[EXCERPTED TEXT]

◇ ◇ ◇ ◇

A Joint Model for the Kinetics of CTC Count and PSA Concentration During Treatment in Metastatic Castration-Resistant Prostate Cancer

Abstract

Assessment of treatment efficacy in metastatic castration-resistant prostate cancer (mCRPC) is limited by frequent nonmeasurable bone metastases. The count of circulating tumor cells (CTCs) is a promising surrogate marker that may replace the widely used prostate-specific antigen (PSA). The purpose of this study was to quantify the dynamic relationships between the longitudinal kinetics of these markers during treatment in patients with mCRPC. Data from 223 patients with mCRPC treated by chemotherapy and/or hormonotherapy were analyzed for up to 6 months of treatment. A semimechanistic model was built, combining the following several pharmacometric advanced features: (1) Kinetic-Pharmacodynamic (K-PD) compartments for treatments (chemotherapy and hormonotherapy); (2) a latent variable linking both marker kinetics; (3) modeling of CTC kinetics with a cell lifespan model; and (4) a negative binomial distribution for the CTC random sampling. Linked with survival, this model would potentially be useful for predicting treatment efficacy during drug development or for therapeutic adjustment in treated patients.

Figure 1

Structure of the model. A_c and A_h represent drug amounts in the chemotherapy and hormonotherapy compartments, respectively (arbitrary unit (AU)). K_c and K_h are the chemotherapy and hormonotherapy kinetic rate constants, respectively (day⁻¹). A50_c and A50_h are the amounts of each treatment producing 50% of the maximum effect (AU), respectively. Kin_LV and Kout_LV are the latent variable production and elimination rate constants (AU.day⁻¹ and day⁻¹), respectively. Kin_PSA and Kout_PSA correspond to the prostate-specific antigen (PSA) production and elimination rate constants (ng.mL⁻¹.day⁻¹.AU⁻¹ and day⁻¹), respectively. K0 is the circulating tumor cells (CTC) production rate (CTC.day⁻¹.AU⁻¹). CTC_Total and CTC_Obs are the CTC counts in the total body blood and in the aliquot, respectively. α corresponds to the scaling factor and OVDP to the overdispersion parameter. LV, latent variable.

Figure 2

Evaluation of the model capacity to predict prostate-specific antigen (PSA). (a) Observed logarithms of PSA are plotted vs. individual transformed predictions. Red line is the identity line. (b) Visual predictive check (VPC): log-transformed PSA values are plotted vs. time. Red areas represent the 95% confidence intervals of the 5th, 95th, and 50th percentiles of simulated data. Blue dots are the observed values. Blue lines represent the median (solid line), and the 5th and 95th percentiles (dashed lines) of the observations.

◇ ◇ ◇ ◇

[LISTED RECORDS]
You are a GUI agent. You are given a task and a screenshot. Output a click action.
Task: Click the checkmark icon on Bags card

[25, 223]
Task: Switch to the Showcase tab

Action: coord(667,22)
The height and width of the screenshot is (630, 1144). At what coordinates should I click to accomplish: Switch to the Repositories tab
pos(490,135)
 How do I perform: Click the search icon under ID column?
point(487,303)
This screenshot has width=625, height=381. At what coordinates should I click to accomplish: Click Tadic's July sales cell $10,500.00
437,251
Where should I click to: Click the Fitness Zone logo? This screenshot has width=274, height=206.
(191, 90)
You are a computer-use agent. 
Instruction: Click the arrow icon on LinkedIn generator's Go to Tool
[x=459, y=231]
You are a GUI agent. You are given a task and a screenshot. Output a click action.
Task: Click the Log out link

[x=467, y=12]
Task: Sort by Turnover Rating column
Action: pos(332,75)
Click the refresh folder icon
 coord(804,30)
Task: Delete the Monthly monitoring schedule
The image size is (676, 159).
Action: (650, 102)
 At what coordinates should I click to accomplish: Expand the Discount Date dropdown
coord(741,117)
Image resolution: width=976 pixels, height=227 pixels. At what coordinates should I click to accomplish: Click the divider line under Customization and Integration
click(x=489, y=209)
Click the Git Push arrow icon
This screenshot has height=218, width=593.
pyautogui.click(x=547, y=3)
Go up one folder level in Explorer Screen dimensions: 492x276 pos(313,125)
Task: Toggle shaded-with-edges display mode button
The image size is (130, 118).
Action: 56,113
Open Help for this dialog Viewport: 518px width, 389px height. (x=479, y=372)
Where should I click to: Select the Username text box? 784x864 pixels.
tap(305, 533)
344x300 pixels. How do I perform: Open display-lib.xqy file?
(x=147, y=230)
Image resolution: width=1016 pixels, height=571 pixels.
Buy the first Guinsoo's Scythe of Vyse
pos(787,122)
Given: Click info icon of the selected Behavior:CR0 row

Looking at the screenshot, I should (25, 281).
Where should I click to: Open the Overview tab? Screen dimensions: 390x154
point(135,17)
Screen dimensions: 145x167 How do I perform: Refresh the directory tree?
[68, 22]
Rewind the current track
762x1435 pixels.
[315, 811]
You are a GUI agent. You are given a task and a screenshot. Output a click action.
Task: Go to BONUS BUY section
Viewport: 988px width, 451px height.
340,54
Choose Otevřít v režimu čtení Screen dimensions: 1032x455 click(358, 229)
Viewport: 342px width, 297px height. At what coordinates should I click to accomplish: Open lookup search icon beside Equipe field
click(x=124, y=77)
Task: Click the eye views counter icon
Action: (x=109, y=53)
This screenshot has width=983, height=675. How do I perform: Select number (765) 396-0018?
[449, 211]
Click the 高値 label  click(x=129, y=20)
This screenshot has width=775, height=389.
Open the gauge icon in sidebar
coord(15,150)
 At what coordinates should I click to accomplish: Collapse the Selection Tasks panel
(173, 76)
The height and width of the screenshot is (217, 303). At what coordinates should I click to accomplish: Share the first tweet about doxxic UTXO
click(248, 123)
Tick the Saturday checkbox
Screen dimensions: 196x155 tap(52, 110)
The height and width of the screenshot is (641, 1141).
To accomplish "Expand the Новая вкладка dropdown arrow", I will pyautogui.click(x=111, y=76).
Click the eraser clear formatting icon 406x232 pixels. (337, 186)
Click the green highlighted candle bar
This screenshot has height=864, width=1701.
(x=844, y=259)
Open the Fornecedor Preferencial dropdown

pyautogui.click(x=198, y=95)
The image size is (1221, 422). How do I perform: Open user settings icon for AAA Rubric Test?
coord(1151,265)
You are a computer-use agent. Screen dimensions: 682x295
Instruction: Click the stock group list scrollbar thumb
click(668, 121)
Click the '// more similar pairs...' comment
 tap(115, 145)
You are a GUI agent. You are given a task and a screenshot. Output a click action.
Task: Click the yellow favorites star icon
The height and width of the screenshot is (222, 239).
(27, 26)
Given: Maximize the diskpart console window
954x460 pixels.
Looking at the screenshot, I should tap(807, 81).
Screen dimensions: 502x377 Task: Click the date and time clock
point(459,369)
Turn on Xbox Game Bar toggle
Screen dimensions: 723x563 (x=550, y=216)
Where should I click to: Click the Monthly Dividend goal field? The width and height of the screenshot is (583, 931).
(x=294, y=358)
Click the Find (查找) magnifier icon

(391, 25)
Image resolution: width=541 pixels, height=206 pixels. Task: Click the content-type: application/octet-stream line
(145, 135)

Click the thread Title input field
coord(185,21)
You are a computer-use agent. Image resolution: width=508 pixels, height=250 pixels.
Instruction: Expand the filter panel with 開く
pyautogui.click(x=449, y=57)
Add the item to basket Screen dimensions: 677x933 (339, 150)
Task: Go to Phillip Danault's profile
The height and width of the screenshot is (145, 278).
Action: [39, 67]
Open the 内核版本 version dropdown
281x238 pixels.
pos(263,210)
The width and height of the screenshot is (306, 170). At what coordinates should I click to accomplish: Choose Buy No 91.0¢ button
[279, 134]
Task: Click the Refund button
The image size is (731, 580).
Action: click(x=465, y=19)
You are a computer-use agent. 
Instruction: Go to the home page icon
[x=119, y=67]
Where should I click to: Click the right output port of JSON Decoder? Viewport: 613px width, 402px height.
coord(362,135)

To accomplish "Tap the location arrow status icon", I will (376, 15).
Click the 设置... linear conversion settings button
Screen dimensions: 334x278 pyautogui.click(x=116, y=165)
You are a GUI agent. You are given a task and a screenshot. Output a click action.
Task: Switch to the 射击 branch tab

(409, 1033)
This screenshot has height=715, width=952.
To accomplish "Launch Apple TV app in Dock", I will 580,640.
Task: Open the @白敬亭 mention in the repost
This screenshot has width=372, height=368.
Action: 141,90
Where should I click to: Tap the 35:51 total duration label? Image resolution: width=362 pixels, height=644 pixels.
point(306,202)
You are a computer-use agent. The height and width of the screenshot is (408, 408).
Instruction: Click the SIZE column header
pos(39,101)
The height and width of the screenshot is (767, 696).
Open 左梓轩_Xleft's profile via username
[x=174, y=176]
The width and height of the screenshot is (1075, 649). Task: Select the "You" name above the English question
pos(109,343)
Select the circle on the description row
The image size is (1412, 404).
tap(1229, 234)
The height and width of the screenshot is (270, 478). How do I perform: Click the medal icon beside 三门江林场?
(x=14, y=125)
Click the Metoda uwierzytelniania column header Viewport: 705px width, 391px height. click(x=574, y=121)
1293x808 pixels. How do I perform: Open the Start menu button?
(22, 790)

◇ ◇ ◇ ◇

[WHAT YOU ARE ASKED TO DO] In the text on the joint model for CTC count and PSA concentration, what distribution was used for the CTC random sampling?

[PROBLEM SOLUTION] A negative binomial distribution.